WHAT IS EXPECTED | Repeat exactly the stretch of lines that starts with the one containing "Task: Select the Adequate result text" and ends with the last line of the material. Leave out pictures.

___ EXCERPTED DATA ___

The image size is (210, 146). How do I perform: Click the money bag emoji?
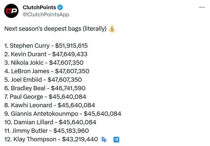click(112, 29)
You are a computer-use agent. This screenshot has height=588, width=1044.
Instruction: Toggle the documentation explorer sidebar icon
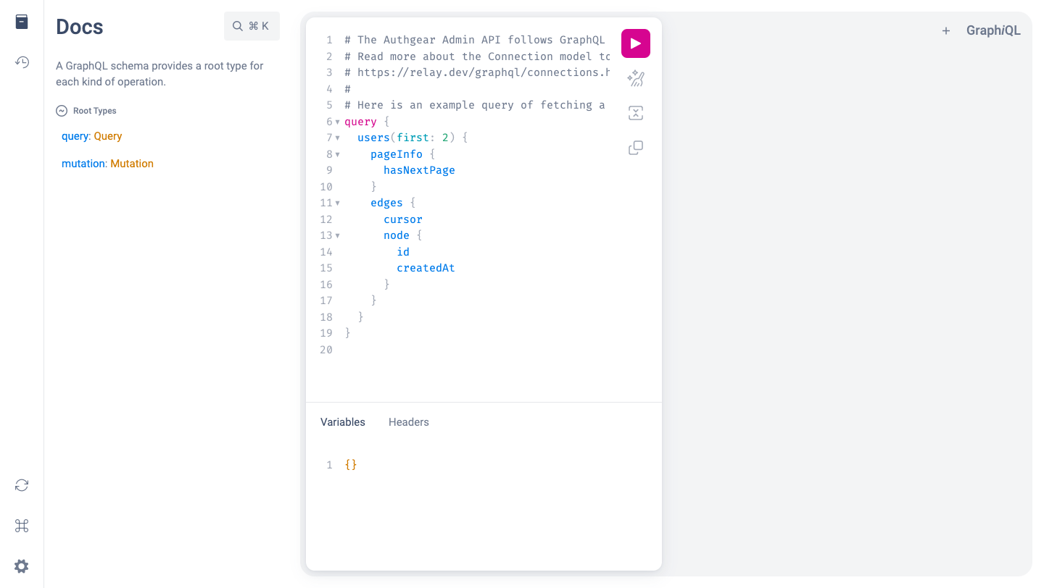tap(22, 22)
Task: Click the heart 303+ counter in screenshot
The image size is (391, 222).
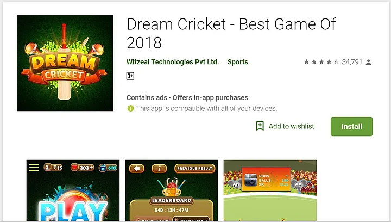Action: 83,167
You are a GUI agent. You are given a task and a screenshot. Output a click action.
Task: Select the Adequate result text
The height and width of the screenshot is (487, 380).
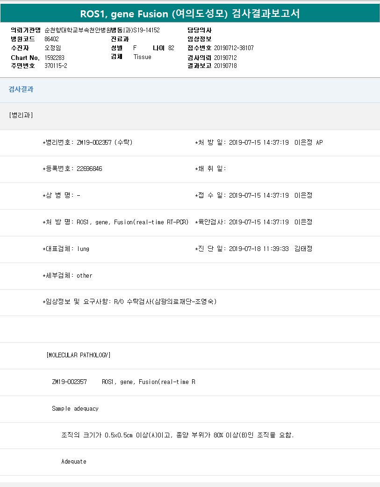(74, 461)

___

WRITTEN RESPONSE |
Task: Select the Adequate result text
The height and width of the screenshot is (487, 380).
(74, 461)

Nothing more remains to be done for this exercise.